VA toetstermen
1.1
De kandidaat bepaalt voor een gegeven situatie welke sales-onderzoeksmethode is toegepast:
extrapolatie (voortschrijdend gemiddelde, exponential smoothing), causaal model, opinieonderzoek
(pooling, Delphi methode, panelonderzoek, groepsdiscussie) , crowdsourcing, scenarioanalyse of
(koop)intentieonderzoek.
Extrapolatie :
is het uitbreiden van een reeks getallen met punten die buiten de reeks liggen. In het
marktonderzoek houd dat meestal in dat men gegevens haalt uit het verleden en vertaalt naar de
toekomst.
voortschrijdend gemiddelde, exponential smoothing:
het gemiddelde van een vast aantal opeenvolgende elementen in een tijdreeks. Bepaalde periodieke
verschijnselen in een tijdreeks kunnen door een geschikte keuze van de periode uitgemiddeld
worden, zodat het voortschrijdend gemiddelde het verloop op de langere termijn toont. Het is een
vorm van smoothing.
Causaal model:
Een causaal model geeft alleen oorzaken en gevolgen weer. Hierbij kunnen ook de oorzaken van
oorzaken en de gevolgen van gevolgen worden opgenomen. Het causaal model dient om mogelijke
verbanden te selecteren voor nader onderzoek.
Opinieonderzoek:
een procedure waarmee een organisatie de mening (opinie) van belanghebbenden in kaart probeert
te brengen
Pooling:
Onder pooling verstaat men het combineren van de resultaten van verschillende studies voor
statistische bewerking in een meta-analyse om te komen tot een schatting van het globale effect.
Delphi methode:
waarbij de meningen van een groot aantal experts wordt gevraagd ten aanzien van een onderwerp
waar geen consensus over bestaat. Door de antwoorden van de andere experts terug te koppelen
wordt in een aantal rondes geprobeerd tot consensus te komen.
Panelonderzoek:
ook wel doelgroeponderzoek of consumentenonderzoek genoemd, wordt gebruikt als term voor een
onderzoek onder een specifieke doelgroep bijvoorbeeld consumenten of bedrijven.
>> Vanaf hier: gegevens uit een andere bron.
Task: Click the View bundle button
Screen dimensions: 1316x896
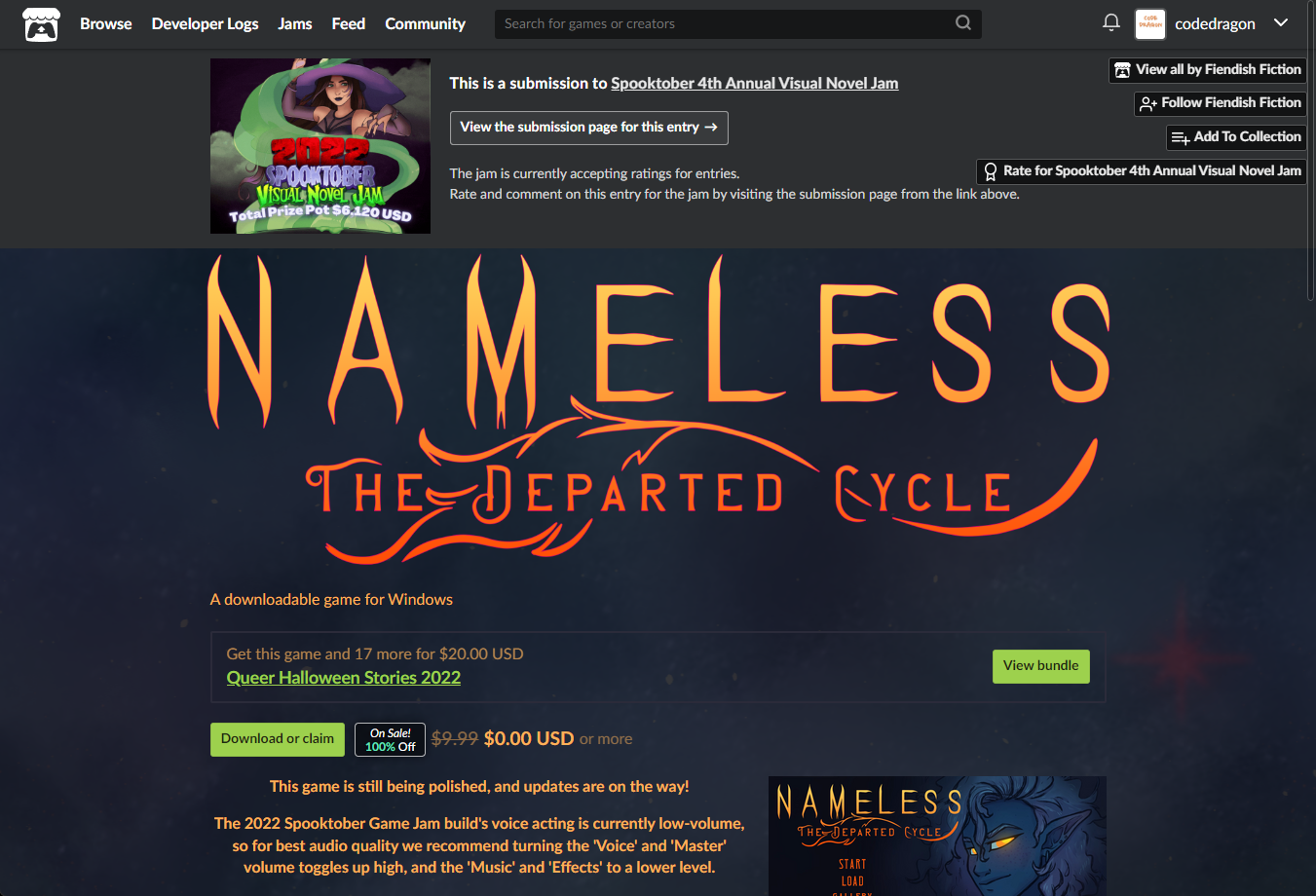Action: pyautogui.click(x=1040, y=666)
Meestal wordt
een onderzoek bedoeld via een database (een panel),
Groepsdiscussie:
Een groepsdiscussie is een kwalitatieve onderzoeksmethode die uitermate geschikt is om diepgaande
informatie te verzamelen over een concept, bestaand product of een dienst.
Crowdsourscing:
gebruikt om een recente ontwikkeling aan te duiden, waarin organisaties (overheid, bedrijven,
instituten) of personen gebruikmaken van een grote groep niet vooraf gespecificeerde individuen
(professionals, vrijwilligers, geïnteresseerden)
, Scenarioanalyse:
vergelijken en anticiperen op mogelijke toekomstscenario's
Koopintentie onderzoek:
Steekproef bij consumenten om de koopplannen van een bepaald product te weten te komen.
1.2
De kandidaat selecteert voor een gegeven situatie of onderzoeksvraag een geschikte
onderzoeksmethode: panel, interview, enquête, observatie of experiment.
Panel:
ook wel doelgroeponderzoek of consumentenonderzoek genoemd, wordt gebruikt als term voor een
onderzoek onder een specifieke doelgroep bijvoorbeeld consumenten of bedrijven. Meestal wordt
een onderzoek bedoeld via een database (een panel),
Interview:
1 op 1 face to face vragen stellen en luisteren naar wat de ander te zeggen heeft. En daarop
doorvragen.
Enquete:
online programma waarin je veel vragen kan stellen en die je kan verspreiden over een grote groep.
Observatie:
observationeel onderzoek houdt in dat je gegevens verzamelt door deze zelf waar te nemen (in
plaats van bijvoorbeeld er naar te vragen of deze te raadplegen in secundaire bronnen). Vaak gaat dit
over gedrag van mensen (of dieren).
Experiment:
Bij experimenteel onderzoek ga je op zoek naar het antwoord op een onderzoeksvraag of een
probleemstelling door het uitvoeren van experimenten. Tijdens het uitvoeren doe je
waarnemingen. ... Als je de theorie niet goed begrijpt, kun je meestal geen goed experiment
opzetten.
1.3
De kandidaat geeft voorbeelden van omgevingsfactoren, omgevingsontwikkelingen of marktpartijen,
die een organisatie beïnvloeden op meso- of microniveau.
Omgevingsfactoren:
De directe omgevingsfactoren zijn alle partijen waarmee de onderneming een binding mee heeft. Dit
zijn de leveranciers, afnemers (klanten), de handelsschakels zoals groothandels en winkeliers, maar
ook de concurrentie.
Omgevingsontwikkelingen:
ontwikkelingen van je omgeving zoals vergrijzing, milieuvriendelijk.
Marktpartijen:
Alle personen en instellingen binnen de bedrijfskolom die zich bezighouden met het
voortstuwingsproces van de goederen van oerproducent naar eindgebruiker.